Fig 8. RccR binds the 28bp and the 15bp binding sites.

8A: DNaseI footprinting panel of RccR on rccR, aceA, aceE promoters. Radiolabelled promoter probes were incubated with increasing concentrations of purified RccR-His (0, 10, 20, 40, 80, 160 nM of RccR-His from left to right in each panel) before DNaseI digestion and DNA purification. Recovered DNA fragments were subjected to electrophoretic separation along with a Maxam and Gilbert G+A sequence reaction ladder (leftmost lane of each autoradiograph). On the left of each autoradiograph, a schematic representation of the genomic region is reported, with symbols as follows: block arrow represents the coding sequence, bent arrow represents the transcriptional start site identified in this study (S3 Fig), while black box indicates the -10 promoter element. Protected regions are highlighted by a black box on the right of each autoradiograph, while DNaseI hypersensitive sites are evidenced by black arrowheads. 8B: mapping of the RccR binding sites on the rccR, aceA and aceE promoter regions. Arrowheads denote hypersensitive sites, protected regions are included in open boxes, and conserved pseudopalindromic sequences are highlighted in light grey. Bent arrow indicates the transcriptional start site identified in this study (S3 Fig) and the first transcribed nucleotide is in bold.

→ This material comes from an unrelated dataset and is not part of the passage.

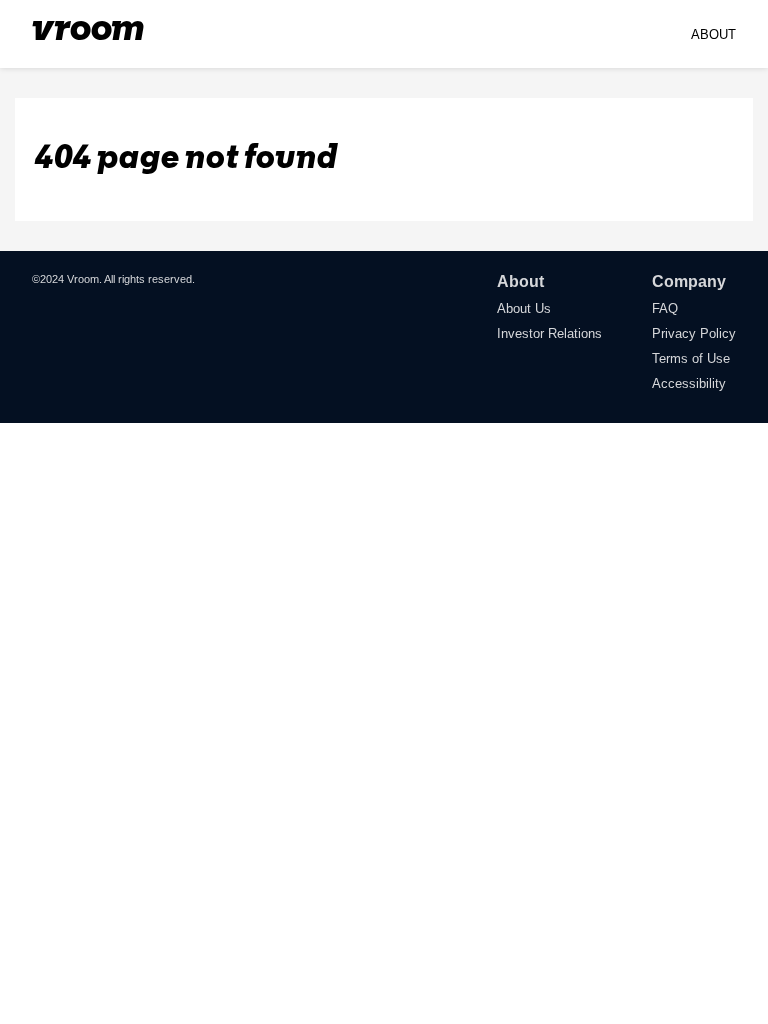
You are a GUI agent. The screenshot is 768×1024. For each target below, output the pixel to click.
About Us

Fig 9. Screening for the RccR effector.

9A: Percentage of normalized response (%Rmax) for RccR binding to the rccR, 9B: aceA and 9C: aceE consensus sequences in the presence of KDPG (effector) and PEP (negative control) at different concentrations (1-10-100 μM).

Fig 10. A model for RccR regulation of primary carbon metabolism.

The figure shows a schematic representation of the metabolic pathways of glucose, glycerol, pyruvate and acetate through the Krebs cycle and the glyoxylate shunt. The protein products of the RccR gene targets are shown: PntAA/PFLU0112/B are subunits of the NAD(P) transhydrogenase membrane protein complex; PckA: phosphoenolpyruvate carboxykinase; AceE/F: pyruvate dehydrogenase subunits; Gap: glyceraldehyde-3-phosphate dehydrogenase; AceA: isocitrate lyase; GlcB: malate synthase G. RccR-regulated carbon transitions are marked in red. HexR-regulated carbon transitions are marked in blue.